Terence Penelhum presents a selection of the best of his essays on Hume, most of them quite recent, and three of them not published elsewhere. The central themes of the book are selfhood, the will, and religious belief. Penelhum argues that Hume's sceptical conclusions on personal identity are based on conceptual confusions, but that the common charge of circularity made against him is unfounded. He examines the role Hume gives the idea of the self in his analysis of the passions, the dissonance between the account of the self in the first book of the Treatise of Human Nature and that found in the second, and the reasons for Hume's own dissatisfaction with his views on this theme. The essays on the will examine Hume's famous attacks on rationalist understandings of human motives, and try to expose the deficiencies in his 'compatibilist' interpretation of freedom. The discussion of Hume's views on religion relates them to his scepticism and to his doctrine of natural belief. Penelhum maintains that Hume's ultimate views on religion are to be found in the harshly negative judgements of the first Enquiry, which he did not ever see reason to modify. Penelhum's essays will be fascinating for all who work on these themes, whether from an eighteenth-century or a twentieth-century perspective.

About the author

Terence Penelhum is Professor of Philosophy and Religious Studies at the University of Calgary, and is a graduate of Edinburgh and Oxford. He has written Survival and Disembodied Existence, Religion and Rationality and Hume.

____________

# Objectives:
1. List the titles of the books that the book description says Terence Penelhum has written.
2. Retype the part of the book description starting with "Terence Penelhum is" and going on through "Rationality and Hume.".
The items are not needed to work with the book description.

# Provided records:
____________

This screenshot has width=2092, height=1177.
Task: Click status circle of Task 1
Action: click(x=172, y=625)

____________

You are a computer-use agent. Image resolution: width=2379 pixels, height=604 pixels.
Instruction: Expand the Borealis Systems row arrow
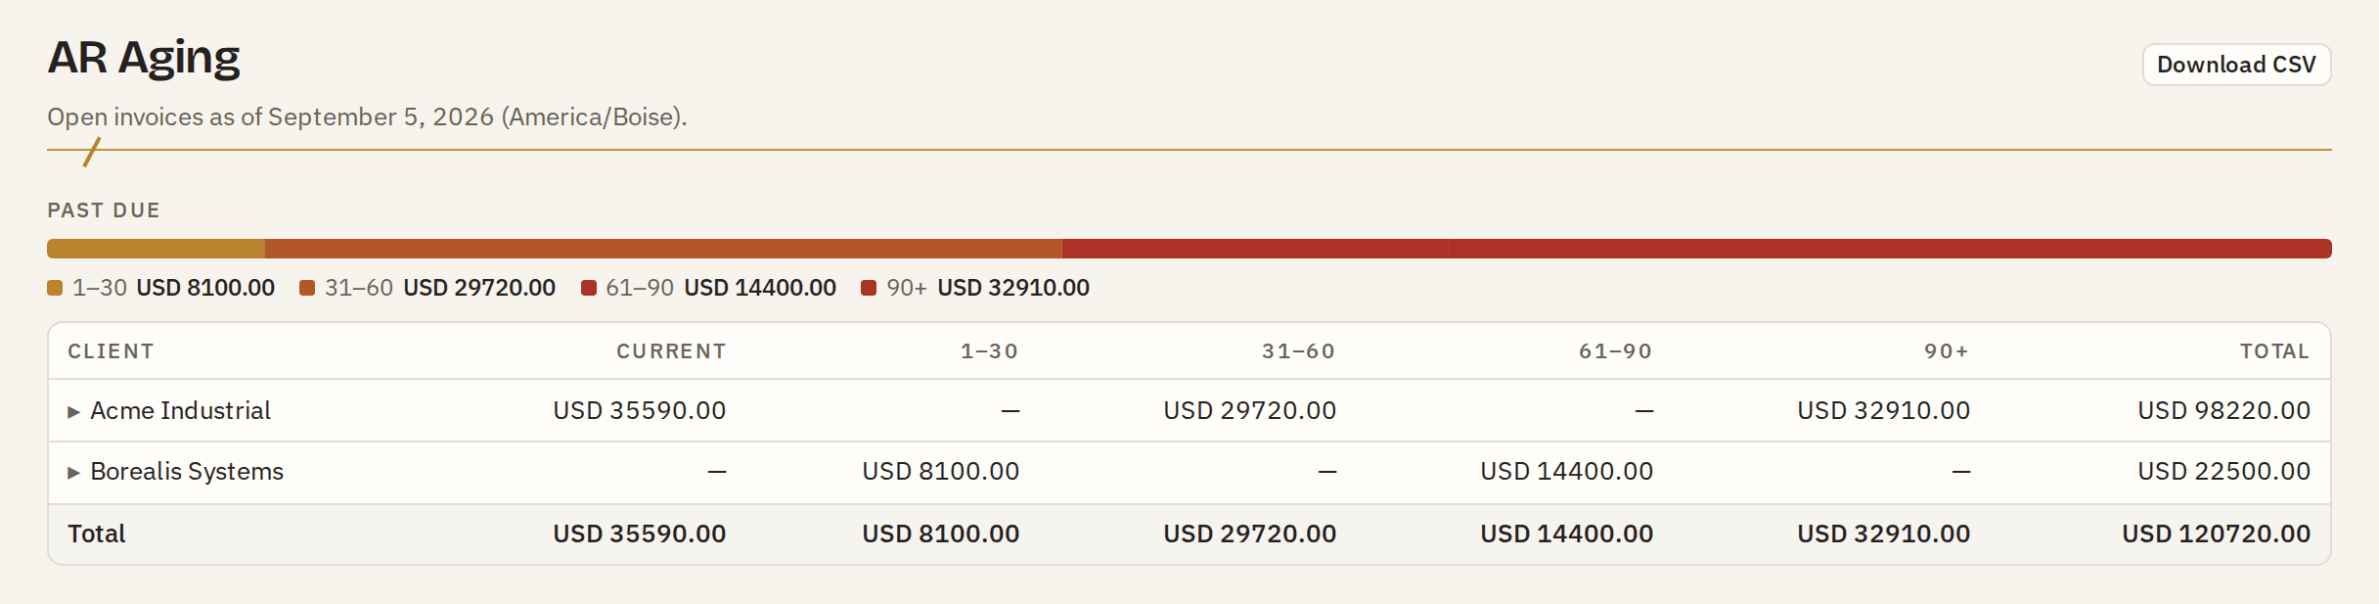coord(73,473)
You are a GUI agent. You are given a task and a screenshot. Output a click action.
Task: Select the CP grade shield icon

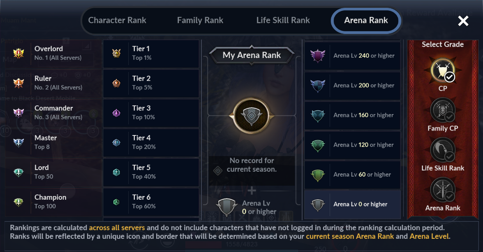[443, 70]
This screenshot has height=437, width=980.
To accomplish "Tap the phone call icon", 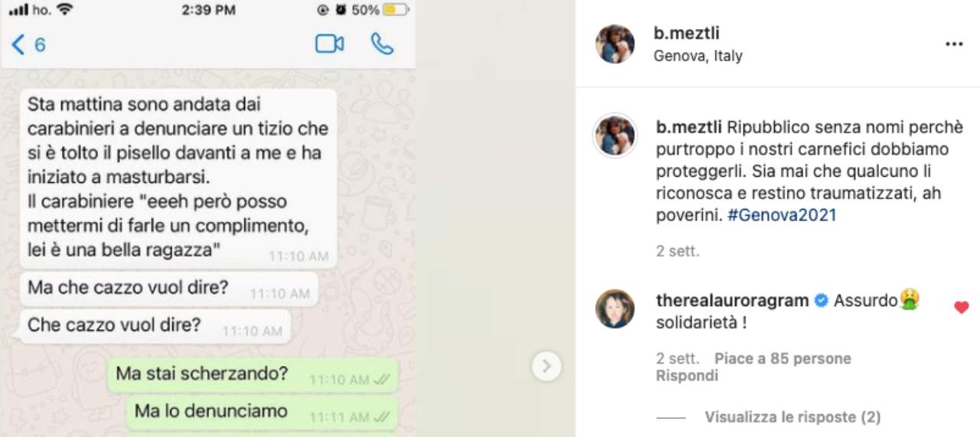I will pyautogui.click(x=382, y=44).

____________

# Solved tasks:
1.
Survival and Disembodied Existence
Religion and Rationality
Hume

2.
Terence Penelhum is Professor of Philosophy and Religious Studies at the University of Calgary, and is a graduate of Edinburgh and Oxford. He has written Survival and Disembodied Existence, Religion and Rationality and Hume.